De nouveaux noms apparaissent dans les documents récemment rendus publics par le département américain de la Justice, dans le cadre de l’affaire Jeffrey Epstein. Parmi eux, celui de Jack Lang, ancien ministre de la Culture et actuel président de l’Institut du monde arabe. La fille de Jack Lang, Caroline, a également été mentionnée comme ayant entretenu des liens avec Jeffrey Epstein. Ces archives relancent l’attention médiatique sur les relations de certaines figures publiques avec le financier américain, décédé en prison en 2019.
Dans une déclaration transmise à l’AFP, Jack Lang a souhaité réagir publiquement. Âgé de 86 ans, il confirme avoir eu des liens avec Jeffrey Epstein. Cependant, il affirme qu’à l’époque, aucun élément ne permettait de suspecter les crimes dont Epstein s’est rendu coupable.
Une relation ancienne nouée par l’intermédiaire de Woody Allen
Jack Lang explique avoir rencontré Jeffrey Epstein il y a une quinzaine d’années, grâce au réalisateur américain Woody Allen. Il précise que Jeffrey Epstein, à cette époque, était un « volontier mécène, fréquentant le tout Paris ». Il décrit Epstein comme un homme « séduisant par son érudition, sa culture, sa curiosité intellectuelle ».

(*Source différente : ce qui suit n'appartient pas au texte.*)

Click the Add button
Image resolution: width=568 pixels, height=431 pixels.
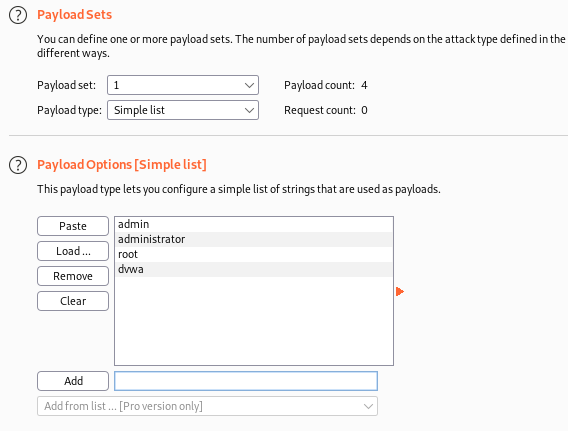[73, 381]
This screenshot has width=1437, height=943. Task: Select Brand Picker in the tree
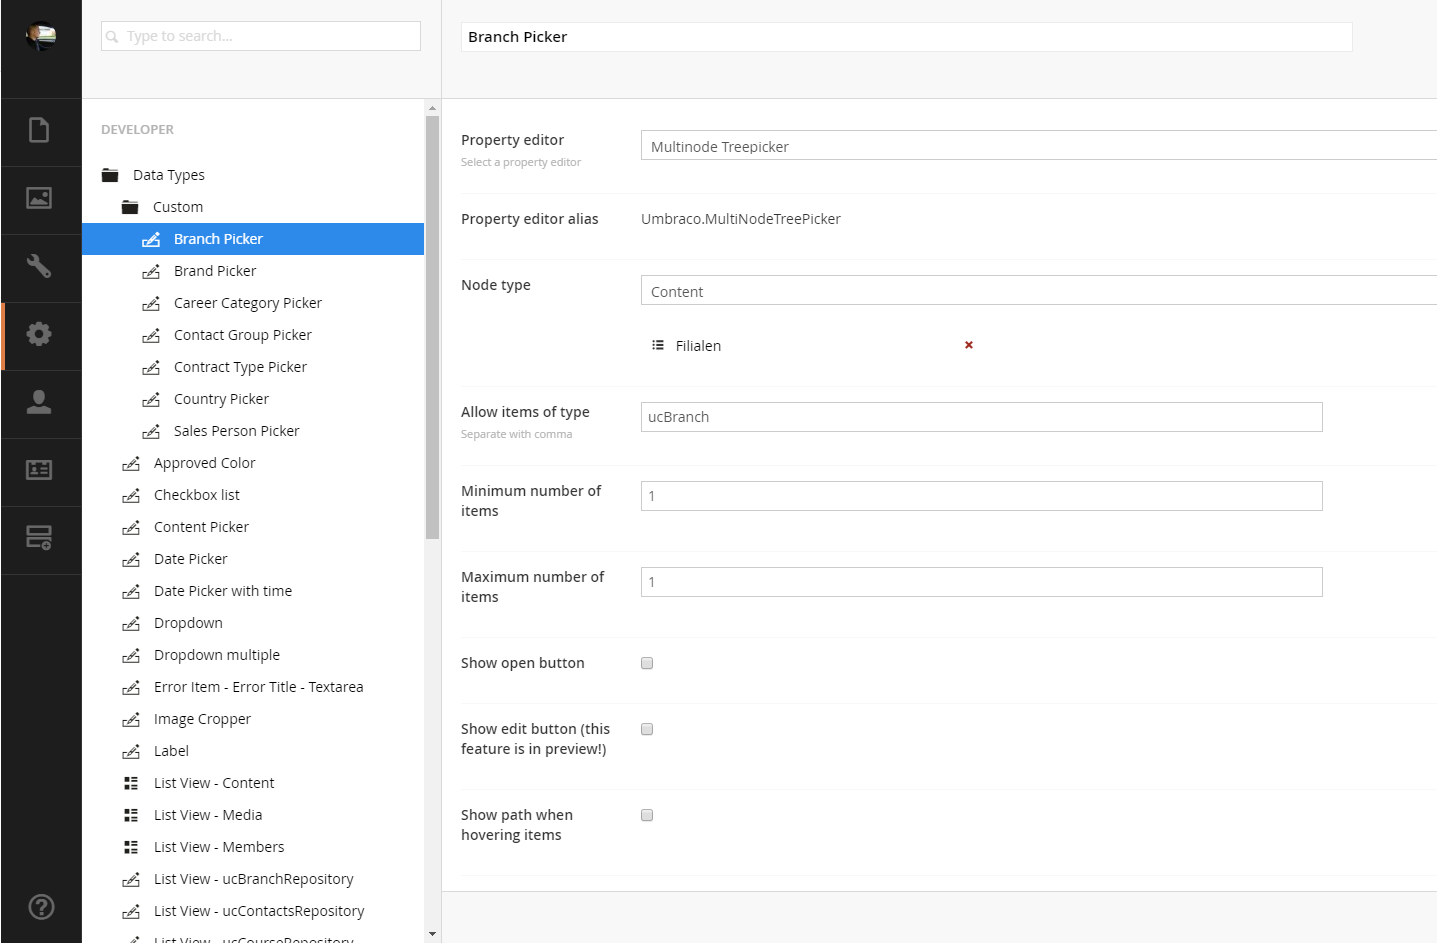[x=215, y=271]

L’ancien ministre évoque aussi la « gentillesse » dont Epstein aurait fait preuve lors d’un moment personnel difficile, notamment à l’occasion de la disparition de sa fille, Valérie. Il insiste néanmoins sur le fait qu’il ignorait totalement les activités criminelles du financier américain lors de leurs échanges. Jack Lang indique avoir été « profondément heurté » par la révélation des véritables agissements d’Epstein.
« J’assume pleinement les liens que j’ai pu créer » : Jack Lang répond clairement sur sa relation avec Jeffrey Epstein
Dans ce contexte, Jack Lang assume explicitement ses relations passées avec Jeffrey Epstein. Il déclare : « J’assume pleinement les liens que j’ai pu créer, à une époque où rien ne laissait supposer que Jeffrey Epstein pouvait faire partie d’un réseau criminel. »
Il ajoute également : « Si j’en avais été informé, j’aurais stoppé tout net mes relations avec lui. »
Enfin, l’ancien ministre rappelle ses valeurs personnelles. Il affirme que « les valeurs humaines qui m’habitent, telles que la dignité et la probité, celles qui ont construit ma vie d’homme et de citoyen, sont radicalement étrangères à ces pratiques odieuses ». Jack Lang conclut en indiquant que « ses pensées iront toujours aux victimes, nombreuses, de tels agissements ».